Why We Must Have Testing

By Rod Paige

Sunday, May 13, 2001; Page B07

Anyone who opposes annual testing of children is an apologist for a broken system of education that dismisses certain children and classes of children as unteachable. The time has come for an end to the excuses, for the sake of the system and the children trapped inside.

Both the system and the children need reform. That is why President Bush's plan is based on the premise that every child can learn, and why it sets as its goal that no child will be left behind. The president would eliminate the excuses and the exemptions that have kept us from measuring the progress of the "hard to teach" -- education shorthand for economically disadvantaged, limited-English-proficiency and special education students.

The centerpiece of the president's "No Child Left Behind" plan is a system of high standards, annual testing against those standards of every child in third through eighth grade, and a system of accountability that makes schools responsible for results.

Those who say this will result in a system in which teachers simply teach to the test don't understand the plan. A good test -- the kind the president and I support -- is aligned with the curriculum so that schools know whether children are actually learning the material that their states have decided a child should know. In such an aligned system, testing is a part of teaching.

And when you test, you also give irrefutable and invaluable information on student progress to parents, teachers, administrators, community members and policymakers. By making the results visible, you give each of these stakeholders a powerful incentive for change where the results aren't good enough, and for recognition and growth where the results meet and exceed our standards. Without those results, all those who care deeply about the success of our schools and our students would persist in the hopeful but misguided belief that everyone and every school is making progress.
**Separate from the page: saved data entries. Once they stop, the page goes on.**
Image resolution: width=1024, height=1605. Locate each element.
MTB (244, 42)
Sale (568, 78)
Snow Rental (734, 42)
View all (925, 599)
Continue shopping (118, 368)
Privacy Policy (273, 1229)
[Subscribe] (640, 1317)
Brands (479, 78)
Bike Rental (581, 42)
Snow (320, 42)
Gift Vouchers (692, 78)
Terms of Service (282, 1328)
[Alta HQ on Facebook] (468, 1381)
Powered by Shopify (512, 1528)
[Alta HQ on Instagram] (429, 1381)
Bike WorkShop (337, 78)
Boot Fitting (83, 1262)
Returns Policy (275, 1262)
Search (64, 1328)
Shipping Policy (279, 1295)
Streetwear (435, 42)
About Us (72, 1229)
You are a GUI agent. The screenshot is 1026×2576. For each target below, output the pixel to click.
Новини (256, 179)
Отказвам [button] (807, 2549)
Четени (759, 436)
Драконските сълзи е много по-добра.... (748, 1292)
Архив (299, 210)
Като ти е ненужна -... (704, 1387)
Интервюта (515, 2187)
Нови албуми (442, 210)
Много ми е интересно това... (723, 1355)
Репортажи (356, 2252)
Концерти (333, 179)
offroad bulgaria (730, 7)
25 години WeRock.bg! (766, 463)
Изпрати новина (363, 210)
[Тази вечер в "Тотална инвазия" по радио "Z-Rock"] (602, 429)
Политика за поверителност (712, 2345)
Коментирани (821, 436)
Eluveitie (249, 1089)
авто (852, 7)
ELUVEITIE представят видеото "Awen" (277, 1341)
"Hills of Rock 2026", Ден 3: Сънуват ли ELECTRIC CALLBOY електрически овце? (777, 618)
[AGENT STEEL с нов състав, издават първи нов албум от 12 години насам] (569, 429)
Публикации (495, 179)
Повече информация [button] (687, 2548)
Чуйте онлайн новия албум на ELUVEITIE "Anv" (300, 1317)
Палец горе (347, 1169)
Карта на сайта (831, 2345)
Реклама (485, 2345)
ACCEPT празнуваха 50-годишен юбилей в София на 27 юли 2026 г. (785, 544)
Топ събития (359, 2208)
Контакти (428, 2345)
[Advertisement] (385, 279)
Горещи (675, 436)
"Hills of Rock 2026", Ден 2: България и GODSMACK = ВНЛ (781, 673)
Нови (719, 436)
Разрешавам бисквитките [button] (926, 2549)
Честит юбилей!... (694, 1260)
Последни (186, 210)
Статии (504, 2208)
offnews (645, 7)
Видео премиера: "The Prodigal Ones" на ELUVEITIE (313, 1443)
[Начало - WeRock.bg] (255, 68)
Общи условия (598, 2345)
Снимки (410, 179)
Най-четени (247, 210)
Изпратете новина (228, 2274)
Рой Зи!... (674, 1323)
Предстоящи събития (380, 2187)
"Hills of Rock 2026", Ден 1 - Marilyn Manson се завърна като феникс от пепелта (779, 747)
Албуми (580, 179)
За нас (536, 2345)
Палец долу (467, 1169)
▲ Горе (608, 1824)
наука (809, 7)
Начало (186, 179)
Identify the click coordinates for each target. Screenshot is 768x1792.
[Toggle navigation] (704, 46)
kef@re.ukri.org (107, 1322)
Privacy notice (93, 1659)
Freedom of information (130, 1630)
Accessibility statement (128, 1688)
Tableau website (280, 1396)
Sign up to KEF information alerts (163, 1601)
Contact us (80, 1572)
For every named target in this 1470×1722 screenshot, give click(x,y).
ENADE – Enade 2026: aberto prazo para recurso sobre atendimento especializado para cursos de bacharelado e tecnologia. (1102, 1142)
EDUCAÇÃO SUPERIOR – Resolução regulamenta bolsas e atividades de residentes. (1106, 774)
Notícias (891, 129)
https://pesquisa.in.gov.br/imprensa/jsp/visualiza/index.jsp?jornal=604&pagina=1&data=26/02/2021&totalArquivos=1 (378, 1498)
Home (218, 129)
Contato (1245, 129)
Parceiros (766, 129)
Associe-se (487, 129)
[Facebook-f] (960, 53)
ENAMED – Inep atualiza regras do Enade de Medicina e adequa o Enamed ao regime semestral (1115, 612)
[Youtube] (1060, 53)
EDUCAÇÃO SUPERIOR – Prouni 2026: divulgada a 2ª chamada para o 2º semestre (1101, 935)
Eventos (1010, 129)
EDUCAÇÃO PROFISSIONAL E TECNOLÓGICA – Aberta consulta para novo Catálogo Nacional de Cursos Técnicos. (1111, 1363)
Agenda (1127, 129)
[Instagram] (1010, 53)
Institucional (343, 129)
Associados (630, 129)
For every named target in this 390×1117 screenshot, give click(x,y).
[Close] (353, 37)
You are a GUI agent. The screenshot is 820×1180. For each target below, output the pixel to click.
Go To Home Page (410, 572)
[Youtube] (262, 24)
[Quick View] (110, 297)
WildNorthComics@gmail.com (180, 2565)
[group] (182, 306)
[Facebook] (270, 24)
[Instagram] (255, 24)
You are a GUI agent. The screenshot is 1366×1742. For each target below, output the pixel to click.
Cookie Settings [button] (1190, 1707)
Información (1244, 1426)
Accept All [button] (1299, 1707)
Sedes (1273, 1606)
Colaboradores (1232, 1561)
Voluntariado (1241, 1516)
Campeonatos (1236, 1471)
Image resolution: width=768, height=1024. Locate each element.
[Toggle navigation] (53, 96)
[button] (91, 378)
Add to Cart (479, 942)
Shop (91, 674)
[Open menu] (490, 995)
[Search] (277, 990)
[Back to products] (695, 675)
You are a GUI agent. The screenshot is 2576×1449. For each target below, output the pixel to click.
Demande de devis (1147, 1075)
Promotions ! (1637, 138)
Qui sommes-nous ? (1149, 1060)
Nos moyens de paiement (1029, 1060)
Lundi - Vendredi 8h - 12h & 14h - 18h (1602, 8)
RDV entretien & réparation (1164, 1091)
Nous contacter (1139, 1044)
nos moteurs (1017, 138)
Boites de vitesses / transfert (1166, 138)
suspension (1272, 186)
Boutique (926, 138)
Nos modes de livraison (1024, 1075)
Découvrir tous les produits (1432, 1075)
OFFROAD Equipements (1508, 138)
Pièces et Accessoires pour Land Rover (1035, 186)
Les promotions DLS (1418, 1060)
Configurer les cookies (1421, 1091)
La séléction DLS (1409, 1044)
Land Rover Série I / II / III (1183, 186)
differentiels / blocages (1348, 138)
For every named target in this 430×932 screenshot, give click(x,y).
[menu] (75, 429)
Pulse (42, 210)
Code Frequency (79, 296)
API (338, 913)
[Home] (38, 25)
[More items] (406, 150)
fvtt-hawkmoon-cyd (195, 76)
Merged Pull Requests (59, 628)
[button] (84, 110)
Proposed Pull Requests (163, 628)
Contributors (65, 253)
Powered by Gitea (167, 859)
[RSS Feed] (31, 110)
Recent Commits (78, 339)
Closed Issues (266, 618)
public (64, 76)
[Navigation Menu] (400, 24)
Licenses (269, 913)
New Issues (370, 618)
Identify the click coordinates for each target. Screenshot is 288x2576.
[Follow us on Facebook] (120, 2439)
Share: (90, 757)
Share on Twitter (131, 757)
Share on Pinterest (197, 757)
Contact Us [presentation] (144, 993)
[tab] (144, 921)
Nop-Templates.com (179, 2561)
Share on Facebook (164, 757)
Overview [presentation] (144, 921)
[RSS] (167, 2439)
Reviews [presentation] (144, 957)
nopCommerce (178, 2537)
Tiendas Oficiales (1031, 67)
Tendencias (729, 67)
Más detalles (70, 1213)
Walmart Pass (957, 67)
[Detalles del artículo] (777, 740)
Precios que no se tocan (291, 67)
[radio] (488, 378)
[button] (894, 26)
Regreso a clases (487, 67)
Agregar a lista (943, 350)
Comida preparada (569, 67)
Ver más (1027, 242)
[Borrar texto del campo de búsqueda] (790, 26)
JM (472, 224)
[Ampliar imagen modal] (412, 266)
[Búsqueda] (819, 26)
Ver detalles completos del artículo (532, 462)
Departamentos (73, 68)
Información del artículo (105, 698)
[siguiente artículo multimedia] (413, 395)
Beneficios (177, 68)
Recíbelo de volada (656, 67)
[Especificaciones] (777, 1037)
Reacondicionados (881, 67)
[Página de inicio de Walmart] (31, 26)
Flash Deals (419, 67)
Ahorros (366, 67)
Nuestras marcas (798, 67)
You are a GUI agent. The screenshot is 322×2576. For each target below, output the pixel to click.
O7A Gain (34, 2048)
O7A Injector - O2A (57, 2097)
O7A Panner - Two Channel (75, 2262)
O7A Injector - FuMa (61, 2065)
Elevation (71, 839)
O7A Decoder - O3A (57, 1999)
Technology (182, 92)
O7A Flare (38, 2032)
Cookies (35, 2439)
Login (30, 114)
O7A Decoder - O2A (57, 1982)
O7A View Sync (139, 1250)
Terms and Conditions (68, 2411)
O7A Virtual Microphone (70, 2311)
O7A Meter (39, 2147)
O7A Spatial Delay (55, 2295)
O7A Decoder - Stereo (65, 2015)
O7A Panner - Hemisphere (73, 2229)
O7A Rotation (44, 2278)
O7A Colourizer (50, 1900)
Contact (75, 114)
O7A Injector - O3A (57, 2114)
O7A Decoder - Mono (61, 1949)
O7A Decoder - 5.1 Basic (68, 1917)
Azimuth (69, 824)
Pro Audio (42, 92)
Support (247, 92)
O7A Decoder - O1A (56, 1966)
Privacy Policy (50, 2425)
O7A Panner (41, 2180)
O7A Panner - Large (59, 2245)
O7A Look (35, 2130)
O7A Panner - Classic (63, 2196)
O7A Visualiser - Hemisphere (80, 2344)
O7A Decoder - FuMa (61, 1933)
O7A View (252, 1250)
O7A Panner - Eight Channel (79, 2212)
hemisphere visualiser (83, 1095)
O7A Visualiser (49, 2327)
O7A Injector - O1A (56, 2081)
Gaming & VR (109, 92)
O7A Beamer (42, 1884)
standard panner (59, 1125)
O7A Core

We cannot be afraid to test and teach the children who need assistance the most, and we must not deprive them and their parents and teachers of the measure of their progress. These are the children to whom the federal government owes a special responsibility.

I know for a fact that good testing works to improve student performance -- especially among the "hard to teach." I saw it happen in Houston, where I was superintendent of schools. Between 1995 and 2000, the number of children in that large urban school district who passed the Texas exit-level exam increased almost two-fold -- from 37 percent to 73 percent.

Nationally, record high levels of spending by the federal government have failed to improve student performance. The time has come for meaningful change across the country, and that means annual assessment and accountability for every child and every school. The opponents of testing would have us cling to the status quo, and I have yet to hear an argument in favor of that.

The writer is U.S. secretary of education.